Output the lines of the listing below verbatim, starting at the line that contains "Viewport: 245px width, 199px height." and continuing through the end of the listing.

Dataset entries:
<<<<
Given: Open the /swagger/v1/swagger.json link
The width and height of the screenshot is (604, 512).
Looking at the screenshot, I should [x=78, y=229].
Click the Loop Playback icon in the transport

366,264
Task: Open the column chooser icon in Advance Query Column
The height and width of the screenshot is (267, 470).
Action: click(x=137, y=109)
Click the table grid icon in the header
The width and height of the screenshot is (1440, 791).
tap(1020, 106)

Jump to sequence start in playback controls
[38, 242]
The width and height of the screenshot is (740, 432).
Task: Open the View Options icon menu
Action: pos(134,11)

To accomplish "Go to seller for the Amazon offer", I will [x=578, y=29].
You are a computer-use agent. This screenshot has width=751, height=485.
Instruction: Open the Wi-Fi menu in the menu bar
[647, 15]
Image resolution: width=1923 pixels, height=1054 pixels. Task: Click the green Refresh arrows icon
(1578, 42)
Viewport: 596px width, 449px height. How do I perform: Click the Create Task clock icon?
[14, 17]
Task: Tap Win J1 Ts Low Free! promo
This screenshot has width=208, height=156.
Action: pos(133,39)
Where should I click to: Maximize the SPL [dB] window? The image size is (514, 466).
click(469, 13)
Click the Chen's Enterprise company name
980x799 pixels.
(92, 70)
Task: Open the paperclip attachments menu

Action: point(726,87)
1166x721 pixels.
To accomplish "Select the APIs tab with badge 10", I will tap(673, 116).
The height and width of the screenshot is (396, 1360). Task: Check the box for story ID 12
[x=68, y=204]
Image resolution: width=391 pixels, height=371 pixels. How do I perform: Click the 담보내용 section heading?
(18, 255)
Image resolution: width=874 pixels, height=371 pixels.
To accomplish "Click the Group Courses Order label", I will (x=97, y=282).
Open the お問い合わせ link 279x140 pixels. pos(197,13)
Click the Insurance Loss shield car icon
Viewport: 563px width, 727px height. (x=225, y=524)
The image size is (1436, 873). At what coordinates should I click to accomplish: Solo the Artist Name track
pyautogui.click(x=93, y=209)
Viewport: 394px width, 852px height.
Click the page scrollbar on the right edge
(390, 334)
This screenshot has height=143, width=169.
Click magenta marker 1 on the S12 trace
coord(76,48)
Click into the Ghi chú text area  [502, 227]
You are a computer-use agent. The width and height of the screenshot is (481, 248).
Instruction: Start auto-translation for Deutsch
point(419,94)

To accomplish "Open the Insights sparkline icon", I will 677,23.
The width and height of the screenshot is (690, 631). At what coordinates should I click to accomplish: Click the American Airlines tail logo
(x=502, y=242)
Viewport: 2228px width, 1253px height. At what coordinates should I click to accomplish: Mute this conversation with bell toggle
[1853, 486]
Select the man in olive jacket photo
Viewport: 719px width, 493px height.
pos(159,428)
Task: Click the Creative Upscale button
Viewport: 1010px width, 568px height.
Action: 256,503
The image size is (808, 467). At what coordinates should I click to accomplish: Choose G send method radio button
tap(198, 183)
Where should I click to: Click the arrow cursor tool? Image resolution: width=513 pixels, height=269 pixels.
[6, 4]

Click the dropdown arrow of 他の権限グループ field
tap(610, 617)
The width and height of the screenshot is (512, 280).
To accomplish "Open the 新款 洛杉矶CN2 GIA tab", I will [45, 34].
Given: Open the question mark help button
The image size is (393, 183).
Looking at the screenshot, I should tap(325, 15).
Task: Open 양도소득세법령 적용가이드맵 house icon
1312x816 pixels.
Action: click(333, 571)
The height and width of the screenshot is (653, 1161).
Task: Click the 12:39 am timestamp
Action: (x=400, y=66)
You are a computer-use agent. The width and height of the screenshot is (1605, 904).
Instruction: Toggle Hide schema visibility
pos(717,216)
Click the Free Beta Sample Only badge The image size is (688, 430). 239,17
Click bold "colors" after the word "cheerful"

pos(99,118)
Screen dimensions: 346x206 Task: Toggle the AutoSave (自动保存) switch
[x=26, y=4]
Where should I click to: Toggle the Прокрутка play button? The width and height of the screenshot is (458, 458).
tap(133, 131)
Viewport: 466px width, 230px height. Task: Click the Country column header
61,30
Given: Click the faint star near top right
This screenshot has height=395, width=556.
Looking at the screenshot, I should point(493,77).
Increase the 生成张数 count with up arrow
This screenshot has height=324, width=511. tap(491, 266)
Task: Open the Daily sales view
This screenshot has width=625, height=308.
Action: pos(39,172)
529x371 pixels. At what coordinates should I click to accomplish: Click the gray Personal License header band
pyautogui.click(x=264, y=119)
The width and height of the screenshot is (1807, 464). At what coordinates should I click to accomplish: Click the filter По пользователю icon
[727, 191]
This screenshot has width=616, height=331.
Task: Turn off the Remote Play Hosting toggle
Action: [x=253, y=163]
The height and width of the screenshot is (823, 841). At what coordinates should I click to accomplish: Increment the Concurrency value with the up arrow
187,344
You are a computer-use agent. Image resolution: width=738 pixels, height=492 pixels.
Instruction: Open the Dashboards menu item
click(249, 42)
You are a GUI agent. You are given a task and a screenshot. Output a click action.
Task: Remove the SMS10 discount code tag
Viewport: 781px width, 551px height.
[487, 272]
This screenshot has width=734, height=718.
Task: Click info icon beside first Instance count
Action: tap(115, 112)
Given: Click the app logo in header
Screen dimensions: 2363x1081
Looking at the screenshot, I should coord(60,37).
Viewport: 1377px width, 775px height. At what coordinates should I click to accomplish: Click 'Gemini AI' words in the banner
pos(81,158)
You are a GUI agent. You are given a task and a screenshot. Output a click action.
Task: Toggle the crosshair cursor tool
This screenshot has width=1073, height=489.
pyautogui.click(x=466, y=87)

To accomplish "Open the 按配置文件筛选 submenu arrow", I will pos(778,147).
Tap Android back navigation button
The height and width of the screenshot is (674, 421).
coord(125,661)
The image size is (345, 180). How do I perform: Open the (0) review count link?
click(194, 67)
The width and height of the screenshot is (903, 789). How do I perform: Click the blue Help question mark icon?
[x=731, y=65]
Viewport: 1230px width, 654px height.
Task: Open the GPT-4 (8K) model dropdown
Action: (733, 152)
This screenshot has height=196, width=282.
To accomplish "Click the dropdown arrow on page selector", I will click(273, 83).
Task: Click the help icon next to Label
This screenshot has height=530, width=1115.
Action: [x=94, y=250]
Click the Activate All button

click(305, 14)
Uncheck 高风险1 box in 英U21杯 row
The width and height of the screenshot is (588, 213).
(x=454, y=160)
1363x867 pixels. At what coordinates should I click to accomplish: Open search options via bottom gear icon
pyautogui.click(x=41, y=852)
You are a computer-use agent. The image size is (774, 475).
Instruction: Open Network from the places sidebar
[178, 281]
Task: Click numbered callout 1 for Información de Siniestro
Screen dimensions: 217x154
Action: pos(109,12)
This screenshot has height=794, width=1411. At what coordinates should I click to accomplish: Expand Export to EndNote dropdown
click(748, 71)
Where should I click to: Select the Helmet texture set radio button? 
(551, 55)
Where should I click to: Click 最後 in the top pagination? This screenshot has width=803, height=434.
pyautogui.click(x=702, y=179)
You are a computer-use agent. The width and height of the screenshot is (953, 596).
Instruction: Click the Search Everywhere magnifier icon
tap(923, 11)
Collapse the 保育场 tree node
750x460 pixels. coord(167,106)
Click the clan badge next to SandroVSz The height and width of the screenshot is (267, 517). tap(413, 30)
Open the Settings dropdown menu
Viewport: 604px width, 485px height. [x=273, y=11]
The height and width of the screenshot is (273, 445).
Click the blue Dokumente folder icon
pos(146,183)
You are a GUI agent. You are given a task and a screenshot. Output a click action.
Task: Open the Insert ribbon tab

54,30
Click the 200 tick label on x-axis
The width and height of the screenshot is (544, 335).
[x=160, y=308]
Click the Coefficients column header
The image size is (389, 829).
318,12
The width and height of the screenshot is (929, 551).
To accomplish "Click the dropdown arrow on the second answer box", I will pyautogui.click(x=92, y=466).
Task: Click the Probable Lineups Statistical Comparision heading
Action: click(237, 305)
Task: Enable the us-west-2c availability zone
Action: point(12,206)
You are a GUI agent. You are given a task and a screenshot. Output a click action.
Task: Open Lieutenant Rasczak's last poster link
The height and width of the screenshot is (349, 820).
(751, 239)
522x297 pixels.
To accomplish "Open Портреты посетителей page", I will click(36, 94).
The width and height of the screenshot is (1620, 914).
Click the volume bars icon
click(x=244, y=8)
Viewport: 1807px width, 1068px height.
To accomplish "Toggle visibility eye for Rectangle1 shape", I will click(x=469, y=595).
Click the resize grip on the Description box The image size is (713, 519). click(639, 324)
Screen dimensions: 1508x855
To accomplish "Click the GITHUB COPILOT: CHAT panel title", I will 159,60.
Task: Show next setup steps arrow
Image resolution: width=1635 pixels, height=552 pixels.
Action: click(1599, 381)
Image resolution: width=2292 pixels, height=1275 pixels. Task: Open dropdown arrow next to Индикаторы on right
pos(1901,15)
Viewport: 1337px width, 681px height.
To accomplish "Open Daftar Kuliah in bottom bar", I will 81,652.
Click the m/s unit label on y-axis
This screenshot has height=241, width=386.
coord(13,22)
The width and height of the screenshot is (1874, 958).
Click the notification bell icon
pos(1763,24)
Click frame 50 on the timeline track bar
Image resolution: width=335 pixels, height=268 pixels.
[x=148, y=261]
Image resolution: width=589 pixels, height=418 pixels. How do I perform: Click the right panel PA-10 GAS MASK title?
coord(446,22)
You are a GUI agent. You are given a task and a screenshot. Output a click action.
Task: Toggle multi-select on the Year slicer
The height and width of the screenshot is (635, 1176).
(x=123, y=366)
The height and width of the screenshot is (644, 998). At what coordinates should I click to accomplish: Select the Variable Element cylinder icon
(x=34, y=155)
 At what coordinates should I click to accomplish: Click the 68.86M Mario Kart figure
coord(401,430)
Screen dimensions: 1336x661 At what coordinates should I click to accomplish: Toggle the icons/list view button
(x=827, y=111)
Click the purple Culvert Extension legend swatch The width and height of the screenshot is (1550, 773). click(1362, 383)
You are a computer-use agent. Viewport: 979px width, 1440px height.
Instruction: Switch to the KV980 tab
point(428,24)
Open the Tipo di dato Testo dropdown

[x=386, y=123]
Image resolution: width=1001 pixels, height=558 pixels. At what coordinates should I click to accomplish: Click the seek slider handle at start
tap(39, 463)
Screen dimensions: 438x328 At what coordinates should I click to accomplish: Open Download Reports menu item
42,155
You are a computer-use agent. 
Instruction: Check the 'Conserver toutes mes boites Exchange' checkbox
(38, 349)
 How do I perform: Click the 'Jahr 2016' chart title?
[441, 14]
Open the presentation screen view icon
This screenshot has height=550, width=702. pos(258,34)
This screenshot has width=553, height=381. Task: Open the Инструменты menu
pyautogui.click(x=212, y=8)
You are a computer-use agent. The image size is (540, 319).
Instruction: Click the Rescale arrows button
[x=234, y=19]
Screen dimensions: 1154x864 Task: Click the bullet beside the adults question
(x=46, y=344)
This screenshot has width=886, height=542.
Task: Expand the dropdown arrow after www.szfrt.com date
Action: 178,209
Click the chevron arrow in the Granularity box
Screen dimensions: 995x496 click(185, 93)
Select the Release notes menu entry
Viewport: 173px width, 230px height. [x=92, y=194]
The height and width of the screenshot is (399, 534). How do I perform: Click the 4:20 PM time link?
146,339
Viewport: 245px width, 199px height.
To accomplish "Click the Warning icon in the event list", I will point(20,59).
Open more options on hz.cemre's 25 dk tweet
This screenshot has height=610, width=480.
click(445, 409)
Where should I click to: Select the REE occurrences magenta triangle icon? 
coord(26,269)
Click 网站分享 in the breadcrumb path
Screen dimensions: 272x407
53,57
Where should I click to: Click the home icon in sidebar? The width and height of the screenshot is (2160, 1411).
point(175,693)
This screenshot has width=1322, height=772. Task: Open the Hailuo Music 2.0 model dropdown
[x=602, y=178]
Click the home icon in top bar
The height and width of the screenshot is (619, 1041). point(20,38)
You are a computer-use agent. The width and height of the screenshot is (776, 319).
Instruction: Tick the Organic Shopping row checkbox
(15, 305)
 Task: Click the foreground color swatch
>>>>
Written answer:
Viewport: 245px width, 199px height.
To accomplish "Click the Warning icon in the event list", I will point(20,59).
Open more options on hz.cemre's 25 dk tweet
This screenshot has height=610, width=480.
click(445, 409)
Where should I click to: Select the REE occurrences magenta triangle icon? 
coord(26,269)
Click 网站分享 in the breadcrumb path
Screen dimensions: 272x407
53,57
Where should I click to: Click the home icon in sidebar? The width and height of the screenshot is (2160, 1411).
point(175,693)
This screenshot has width=1322, height=772. Task: Open the Hailuo Music 2.0 model dropdown
[x=602, y=178]
Click the home icon in top bar
The height and width of the screenshot is (619, 1041). point(20,38)
You are a computer-use agent. The width and height of the screenshot is (776, 319).
Instruction: Tick the Organic Shopping row checkbox
(15, 305)
 Task: Click the foreground color swatch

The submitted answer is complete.